È l’ora di pranzo e il May Fair Hotel è pieno come sempre. Ma oggi, c’è qualcosa di diverso. L’hotel è preso d’assalto da uno sciame di giornalisti chiacchieroni che, con i loro taccuini, si preparano al primo pomeriggio di tè e interviste con i protagonisti del festival.

Non mi mescolo alla calca ma vado dritta alla mia meta perché oggi mi aspetta una rappresentante molto interessante dell’Italia al London Film Festival: Laura Luchetti, regista di “Fiore gemello”. Coloratissima e raffinata come il suo film, Laura sorseggia tranquilla la sua acqua e limone mentre aspetta che io prepari gli arnesi del mestiere. Taccuino, penna, registratore: un, due, tre, un bel respiro e si comincia.

 

Intanto, congratulazioni per il film, Laura. A giudicare dalle precedenti interviste che hai rilasciato e vedendo il riscontro positivo al Toronto Film Festival, possiamo dire che sta avendo un grande successo…

Speriamo, teniamo le dita incrociate!

“Fiore gemello” affronta due tematiche importanti: l’amore e l’immigrazione. Ecco, presentando un film come questo a Londra, un centro migratorio tanto importante, quale speri possano essere il messaggio e il sentimento da lasciare agli spettatori di questa città?

Non credo ancora di essere in grado o all’altezza di dare messaggi, però il sentimento è molto semplice. Non importa la distanza culturale, di lingua, di provenienza, religiosa: quando si è in una situazione di pericolo, un incontro impossibile, come quello tra i miei due protagonisti, diventa un incontro necessario in cui tutte le differenze iniziali si appianano. Penso che per capire cosa voglio dire il modo più semplice sia vedere il film, l’unione che si crea tra queste due persone, fino al finale in cui si incamminano verso il futuro.

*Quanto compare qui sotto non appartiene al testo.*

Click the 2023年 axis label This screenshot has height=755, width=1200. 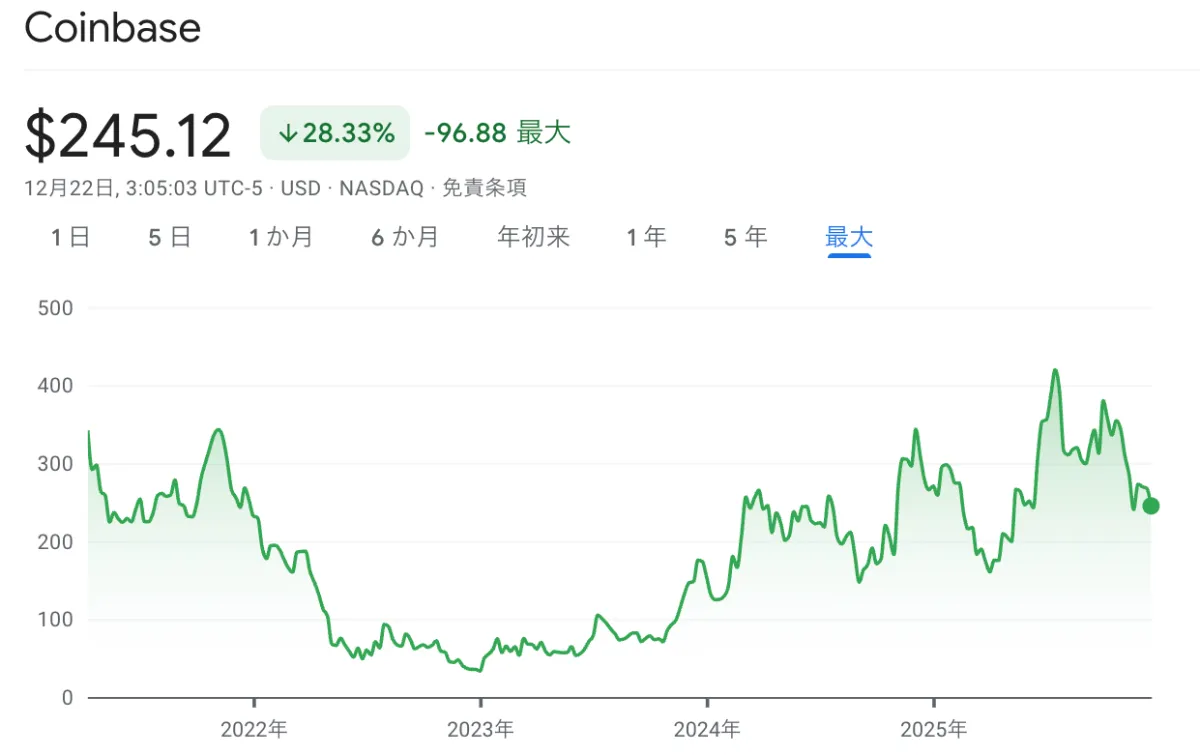pos(481,730)
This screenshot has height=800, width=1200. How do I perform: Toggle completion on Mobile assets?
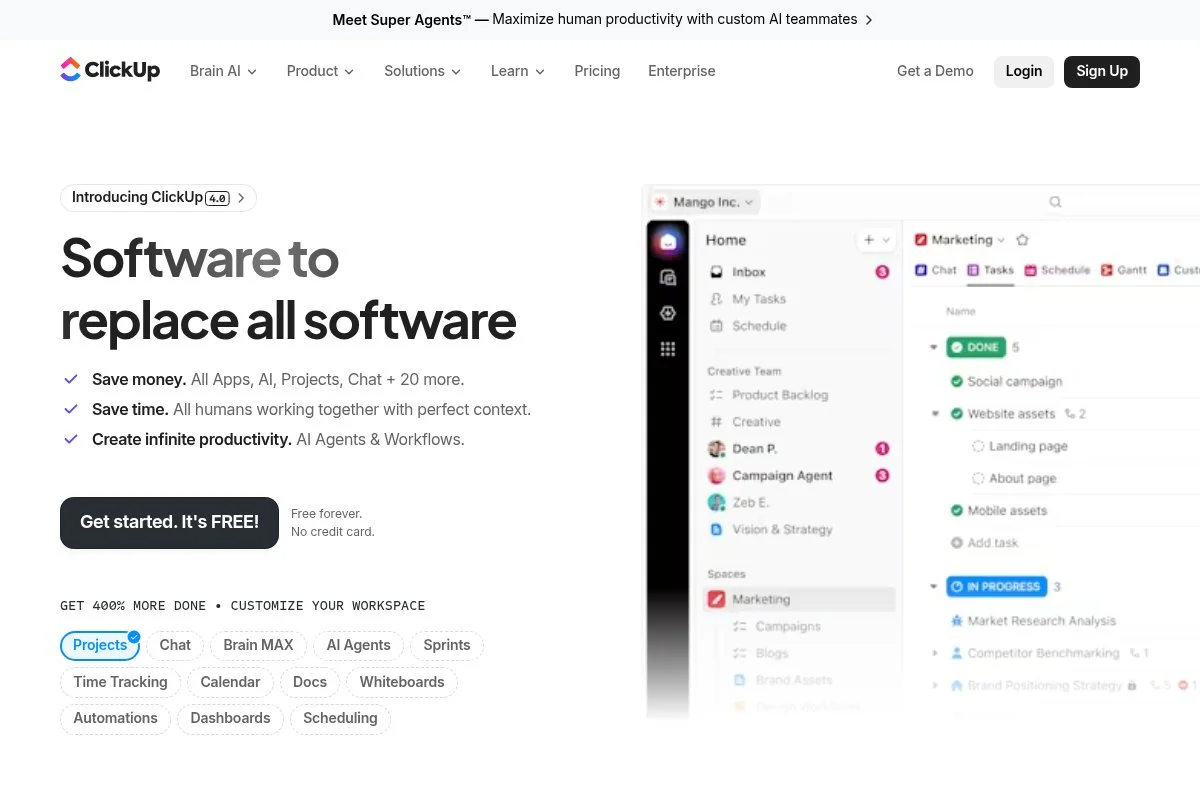click(x=955, y=510)
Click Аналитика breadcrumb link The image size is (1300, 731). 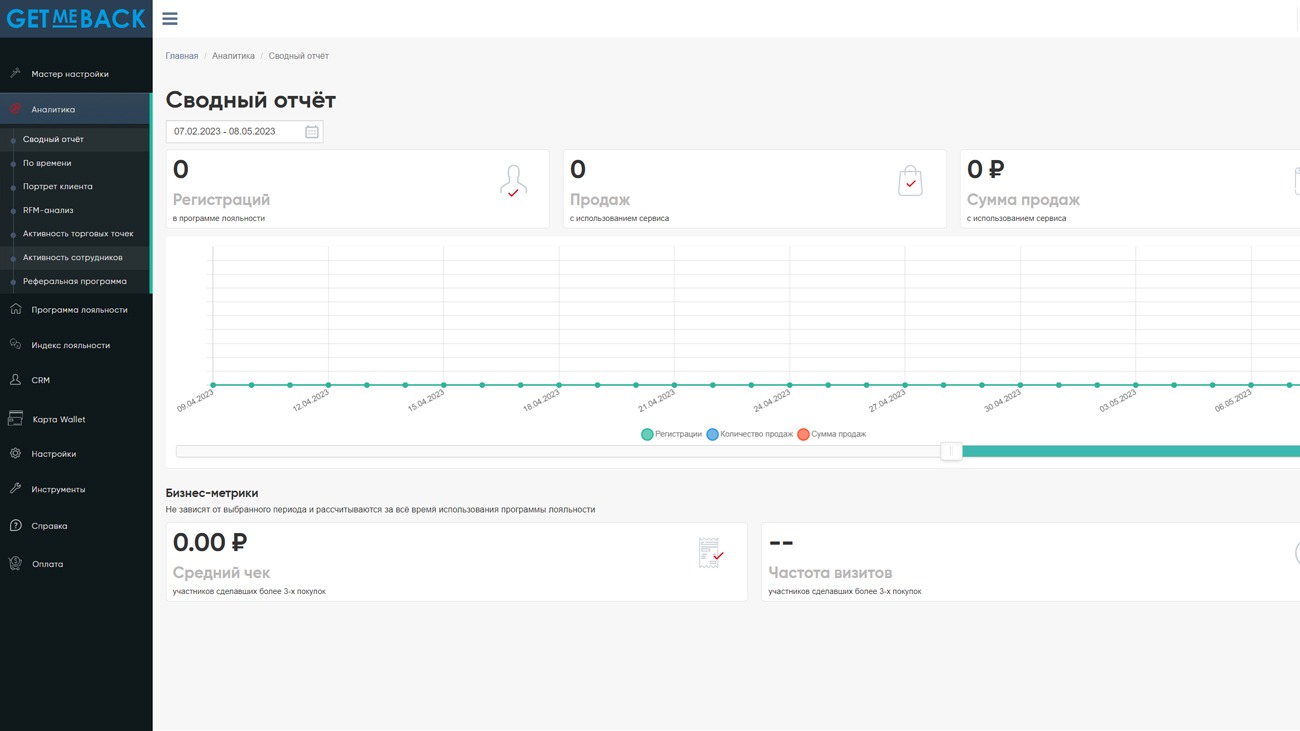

Una scena del film “Fiore gemello”.

Nel tuo film l’uso degli elementi naturali è veramente bellissimo. Per esempio, l’acqua è l’origine del dramma nelle vite di Anna e Basim, ma alla fine si trasforma in un elemento purificante…

Grazie per aver notato questo dettaglio molto sottile.

È un dettaglio molto emozionante nel film! Pensando proprio a questo tuo uso degli elementi naturali, come descriveresti il tuo rapporto di regista con la natura?

Io dico sempre che sono una regista naturalista, io dovrei stare nella campagna a girare film, non tra i palazzi!

Parlando invece del ruolo del territorio e dell’ambiente, due elementi che abbracciano e inseguono i personaggi, che importanza hanno per la tua storia? E perché la scelta di girare il film in Italia?

Il territorio rappresenta il luogo delle nostre radici, è la terra su cui ci appoggiamo e che ci sostiene ed è anche una grande parafrasi della vita: ogni piccolo dettaglio, finanche agli insetti del sottobosco, sono importanti, hanno una loro voce e fanno la differenza esattamente come Anna e Basim. La natura è forse il nostro ambiente più primitivo, che ci abbraccia e ci minaccia. La natura è anche uno spazio intatto, dove non c’è ricco, povero, bianco o nero. È la nostra base. Poi, in questo caso, è il territorio italiano perché io sono italiana e ho scelto di girare il film in Italia, però in un bosco, dove siamo tutti uguali. È lì che sta la nostra forza, secondo me.

Una scena del film “Fiore gemello”.

Rimanendo su questo tema, quando si parla di territorio oggi si pensa a una barriera che esclude l’altro, lo straniero. Pensando soprattutto a un pubblico italiano che guarda questo film oggi, come pensi che il tuo modo di trattare questo tema possa dialogare con questo spettatore? E in che modo il film può farci ragionare sull’idea di un territorio che diventa un po’ per tutti?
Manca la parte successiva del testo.